§ SET EXERCISE
Can you copy the rows below word for word, leaving out the pictures?

§ DATA ENTRIES
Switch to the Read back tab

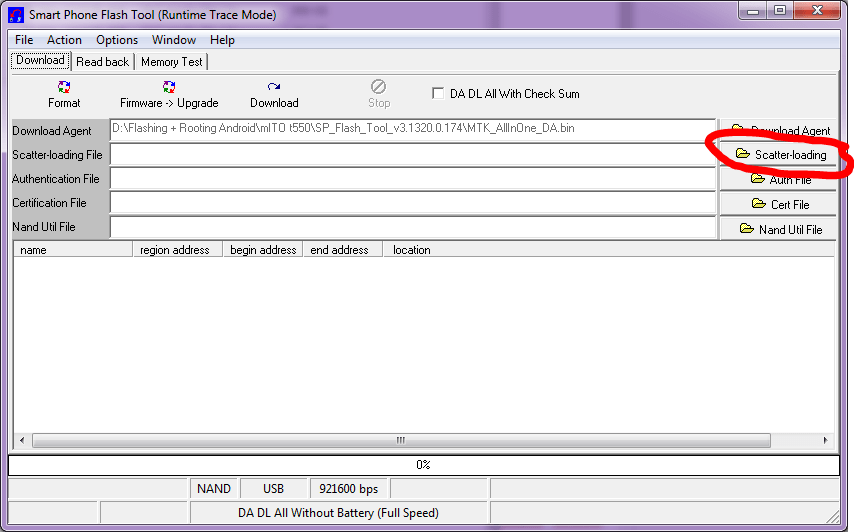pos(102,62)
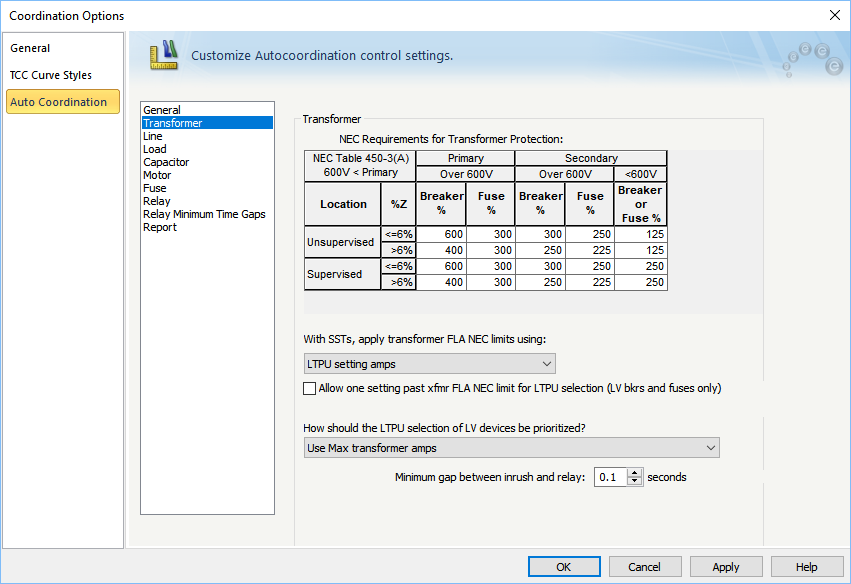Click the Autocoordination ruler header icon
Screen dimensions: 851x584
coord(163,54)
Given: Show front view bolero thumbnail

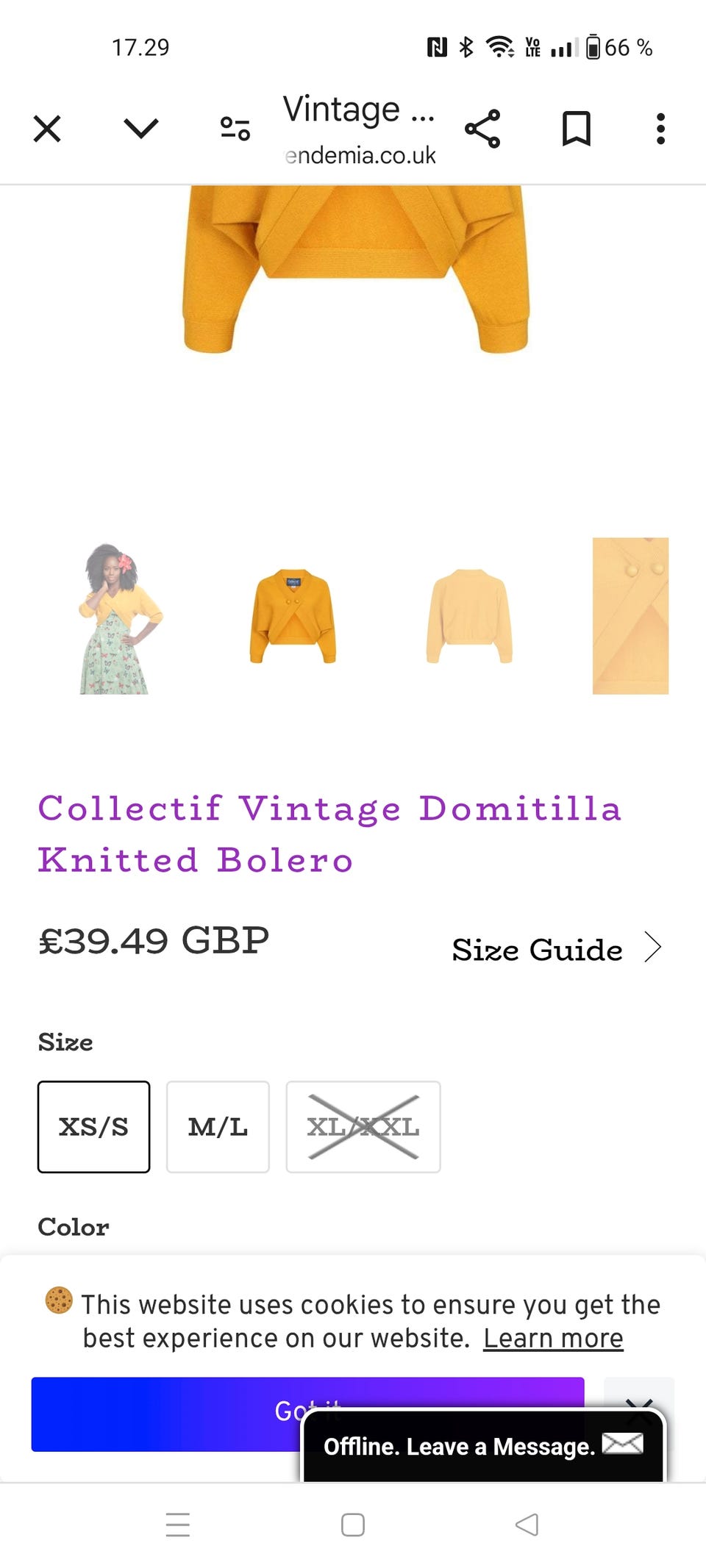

§ ANSWER TO THE PROBLEM
Switch to the Read back tab

pos(102,62)
Click the Autocoordination ruler header icon
Screen dimensions: 851x584
coord(163,54)
Given: Show front view bolero thumbnail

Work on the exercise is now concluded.